Running Less Results In So Much MoreYvonne Condes
For years, I felt that if I ran for less than an hour I hadn’t really worked out. Whatever effort I put in wasn’t enough if I worked out less, so it didn’t count. When I trained for half marathons, marathons, and sprint triathlons, I would run or work out for at least 60 minutes and up to 2 hours.
Was it enough? Did I lose weight? Did I feel superfit? Nope. I felt exhausted most of the time, and when I trained for two marathons, I actually gained weight. (Yes, that happens.) Running for long periods of time didn’t work for me and new research shows that I’m not the only one.
A study in the British medical journal Heart, found that limiting exercise to between 30 and 50 minutes may be best for your heart. Researchers studied a group of marathoners and found that while their overall health was better than those who didn’t exercise, the marathoners who ran more than 20 miles a week were more likely to have heart problems than those who ran less.
I don’t think the two marathons I did (one where I was outpaced by a power walker old enough to be my mom) really put that much strain to my heart, but I do know that making a switch to running more often and for less time has made all the difference for me.
Instead of working out longer, I’m trying to work out smarter. I’m working with fitness expert Holly Perkins, who has taught me that I don’t need to wait to exercise until I have an hour and a half to go on a long run. I’m getting a little bit of exercise in every day. Some days (okay, most days) I barely have a half hour. So I do what I can. I pop in a workout video or do push ups or go for a quick run. I’m not exhausted and because I’m not just running, I feel stronger all over.

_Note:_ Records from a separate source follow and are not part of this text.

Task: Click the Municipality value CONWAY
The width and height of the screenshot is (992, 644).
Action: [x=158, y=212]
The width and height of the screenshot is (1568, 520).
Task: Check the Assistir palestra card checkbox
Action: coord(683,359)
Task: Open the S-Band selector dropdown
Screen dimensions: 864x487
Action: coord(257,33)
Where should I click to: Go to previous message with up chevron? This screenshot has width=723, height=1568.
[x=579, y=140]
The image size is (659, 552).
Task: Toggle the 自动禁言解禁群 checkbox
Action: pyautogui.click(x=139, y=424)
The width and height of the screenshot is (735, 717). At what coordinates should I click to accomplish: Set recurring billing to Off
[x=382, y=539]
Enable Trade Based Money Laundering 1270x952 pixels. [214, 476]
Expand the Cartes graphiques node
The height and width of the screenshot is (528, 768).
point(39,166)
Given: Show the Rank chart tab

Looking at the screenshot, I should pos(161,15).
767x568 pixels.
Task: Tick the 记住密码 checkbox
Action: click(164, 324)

In Gretchen Reynolds’s book The First 20 Minutes, the New York Times columnist explains that any amount of exercise will make you more healthy than if you’re not moving your body. You can get fit by working out for 30 minutes a day 5 days a week even if you split it up to two 15-minute sessions twice a day.
Not only do I feel better when I run for less than an hour, but I also feel less hungry on days that I exercise. I’m often famished after a long run, but I also feel that I deserve to eat something crazy because I worked out so much. I’m working out just as hard, but for a shorter period of time, so physically and psychologically, I don’t feel I can reward myself with a burger and fries every other day that I’m training for a race.
So I’m running less, which means I’m eating less (and I’m working with a dietician so I’m eating healthier). It’s sadly ironic that for the past 20 years, I was convinced that if I just ran longer, harder, faster that I would lose weight. Now that I don’t run as much and take a more moderate approach to exercise, I’m losing weight. And now that I weigh less, I’m running faster than ever.